058 1万の敵兵

「ソニアは後方で休んでいてくれ」


 ソニアは父親のこともあり憔悴しょうすいしきっているので休ませておく。


「リタ、支援魔法を頼む」


「はい! 攻撃力向上! 守備力向上! 素早さ向上! 器用さ向上! 知性向上! リジェネ! バリア!」


 さすが、魔法学園で学んだだけはある。しかもリタのユニークスキルのおかげで効果は1日持続する。


「支援魔法で強化はされたが、さすがにこれだけの数を相手するのは面倒だな」


 敵軍の前進を眺めながら、秘策を出すべきか迷っていると、遠くから声が聞こえてくる。


「アニキーーーー!!」


「うげっ、あの声はまさかのガイガ!?」


 行き先も教えずに来たというのに、ここまでついてきたのか。


「加勢しにきました! アニキの足元にも及びませんが、これでも俺達はS級冒険者なんですぜ!」


 まぁ、手間が省けたことに違いはない。一応お礼は言っておくか。


「助力に感謝する! 遠慮なく敵を倒せ!」


「うおおおおお! アニキの為に戦うぜえええええ!」


 ガイガ達が敵軍に襲いかかると同時に別の方向からも声が聞こえてきた。


「私は魔法都市エンフィールの領主エリアス! ソニア様救出作戦と聞いて馳せ参じましたぞ!」


「我らがルイーズ魔法女学園の生徒を救ってもらった恩はここで返すのです! 魔法部隊前へ!」


 領主エリアスとルイーズ魔法女学園の学園長シビッラが教師達を連れて応援に駆けつけてくれたようだ。


 また別の方向から応援部隊らしきものが現れる。


「リタが戦っとるんじゃ! 皆気張るんじゃぞ!」


「村長!? こんなところまで来ちゃったの!?」


 リタが言う通り、あれはイナカ村の村長だ。イナカ村の村人達を引き連れてやって来たみたいだな。
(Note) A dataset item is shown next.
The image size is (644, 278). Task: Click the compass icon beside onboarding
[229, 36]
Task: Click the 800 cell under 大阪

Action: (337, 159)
「はぁ……守らなきゃいけない対象が増えて更に面倒に思えてきた」


 こうなったら俺の秘策をここで出すしかないだろうな。そんなことを思っていると


「雑魚がわらわらと出てきやがって! 俺様の軍で蹴散らしてやる! まずはあそこに居る連中を殺せ!」


 グオーガが精鋭部隊でイナカ村の人達を狙って指示を出した。


「させるかよ。デスナイトボックス」


 俺の秘策、デスナイトボックスだ。中からミニデスナイトジェネラルが出てくる。


 ミニデスナイトジェネラルに続いて大量のミニデスナイトも出てくる。ミニデスナイト軍団が一瞬にして完成した。


「リタの召喚魔法でコツコツと貯めておいて正解だったな。行け! ミニデスナイトジェネラル!」


 ズラリと並んだミニデスナイトジェネラルに指示を出す。


「グオーガ魔帝国の兵士と人間の兵士を倒せ!」


 ミニデスナイトジェネラルが剣を掲げると一糸乱れぬ動きでミニデスナイト軍団は前進を始める。


「あとはダメ押しで……グラビティ!」


 敵軍の大部分がグラビティによって行動不能になったようだ。これで敵軍への対応は問題ないだろう。